Première étude canadienne sur la santé mentale dans les forces armées et les obstacles à l’efficacité des moyens d’aide
14-02-2008
Les troubles mentaux, qui vont de la dépression à l’alcoolisme, doivent être démystifiés au sein du personnel militaire pour encourager les personnes dans le besoin à solliciter de l’aide : c’est ce que conclut une étude nationale publiée dans le numéro de février de la revue scientifique Medical Care.
«Les résultats révèlent que plus de la moitié des militaires aux prises avec un trouble mental n’utilisent pas les services de santé mentale qui leur sont offerts» précise Deniz Fikretoglu, auteure principale de l’étude. Cette spécialiste du syndrome de stress post traumatique est boursière au niveau postdoctoral de l’Université McGill et de l’Institut universitaire en santé mentale Douglas.Il s’agit de la première étude épidémiologique nationale d’une durée de douze mois sur la santé mentale des militaires en service actif. Elle a été réalisée conjointement par des chercheurs du Douglas, affilié à l’Université McGill, de l’Université de Montréal, de l’Université Dalhousie et de l’Université de l'Île-du-Prince-Édouard. L’équipe a utilisé des données compilées par Statistique Canada à l’aide d’un questionnaire conçu par le ministère de la Défense du Canada.
Les résultats sont représentatifs de la situation nationale puisque l’étude portait sur un échantillon de 8 441 soldats canadiens, sur un total d’environ 57 000 militaires à temps plein et de 24 000 réservistes. Les soldats ont répondu à des questions liées à de nombreux troubles mentaux et tirées du Composite International Diagnostic Interview, un questionnaire de l’Organisation mondiale de la Santé. L’étude a permis d’établir qu’au cours d’une année, 1 220 d’entre eux répondaient aux critères d’au moins un trouble mental. La dépression, la dépendance à l’alcool et la phobie sociale sont les problèmes les plus répandus mais d’autres troubles tel que le stress post traumatique sont également courants.
La réticence à solliciter de l’aide pour des troubles mentaux
«C’est la première étude qui vise à évaluer systématiquement les taux de maladie mentale et les obstacles qui empêchent les militaires à chercher de l’aide», explique Stéphane Guay, professeur de criminologie à l’Université de Montréal et directeur du Centre d’étude du trauma du Centre de recherche Fernand-Seguin de l’Hôpital Louis-H. Lafontaine.

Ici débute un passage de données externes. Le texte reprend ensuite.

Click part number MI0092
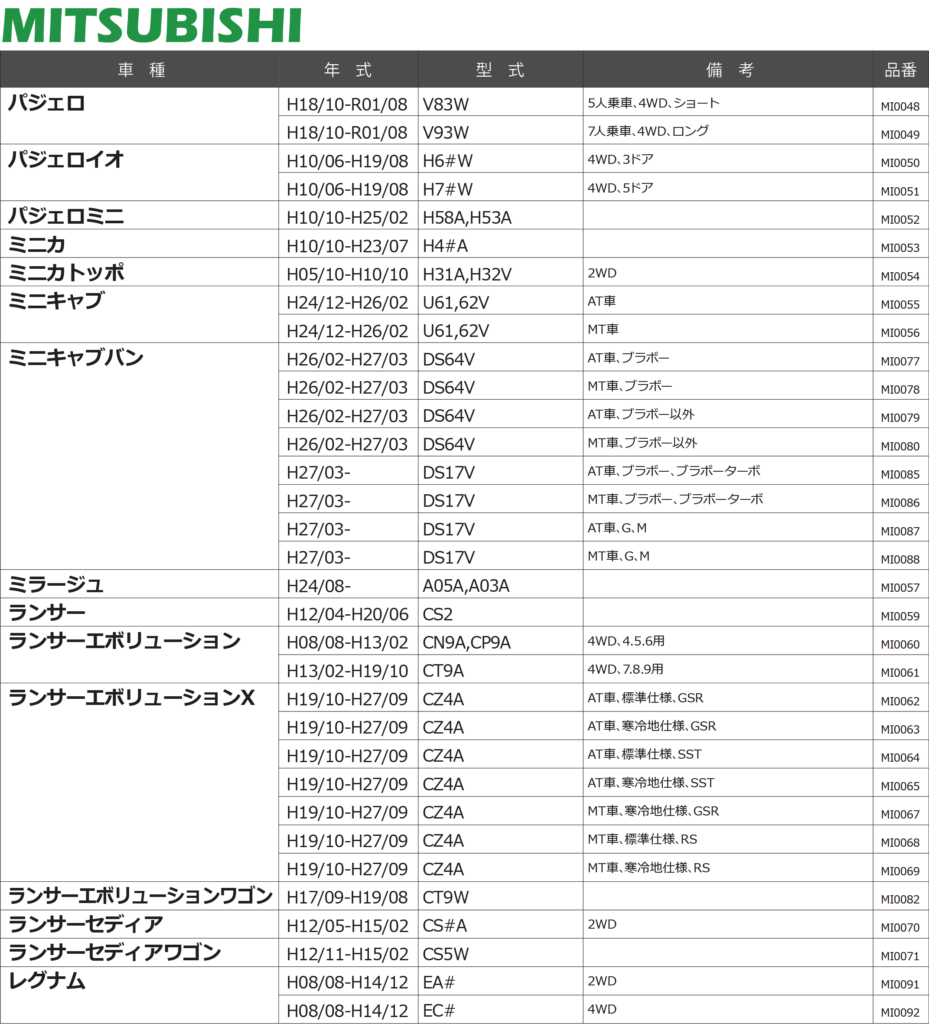929x1024 pixels. (x=900, y=1013)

M. Guay indique que les militaires aux prises avec des troubles mentaux étaient réticents à solliciter de l’aide pour diverses raisons. « Le refus d’admettre un quelconque besoin d’aide et le manque de confiance envers les services administratifs militaires de santé et de soutien social constituent les obstacles les plus importants », précise M. Guay, avant d’ajouter que l’étude avait révélé d’autres obstacles, comme la conviction qu’un trouble n’est que temporaire ou encore l’incapacité à identifier un problème de santé mentale.
«Les troubles mentaux sont à l’origine de taux d’attrition élevés, ce qui entraîne d’importantes conséquences économiques pour les organismes militaires » dit Deniz Fikretoglu. « Il est possible d’en réduire le fardeau en prenant des mesures pour s’assurer que les militaires aux prises avec un trouble de santé mentale sollicitent des soins appropriés en temps opportun.»
Alain Brunet, co-auteur de l’étude et chercheur d’expérience à l’Institut Douglas, souligne que les militaires devaient être encouragés à utiliser les services de santé mentale dont ils ont besoin – encore plus dans les cas où ils ont accompli leur devoir dans des pays déchirés par la guerre. «Les résultats de notre étude révèlent que les institutions militaires devraient continuer à mener des campagnes d’éducation pour démystifier les problèmes de santé mentale et apporter les changements nécessaires aux systèmes de prestation des soins afin de gagner la confiance des militaires», ajoute M. Brunet.
L’auteure principale de cette étude a bénéficié d’un soutien de la part d’Anciens Combattants Canada et des Instituts de recherche en santé du Canada.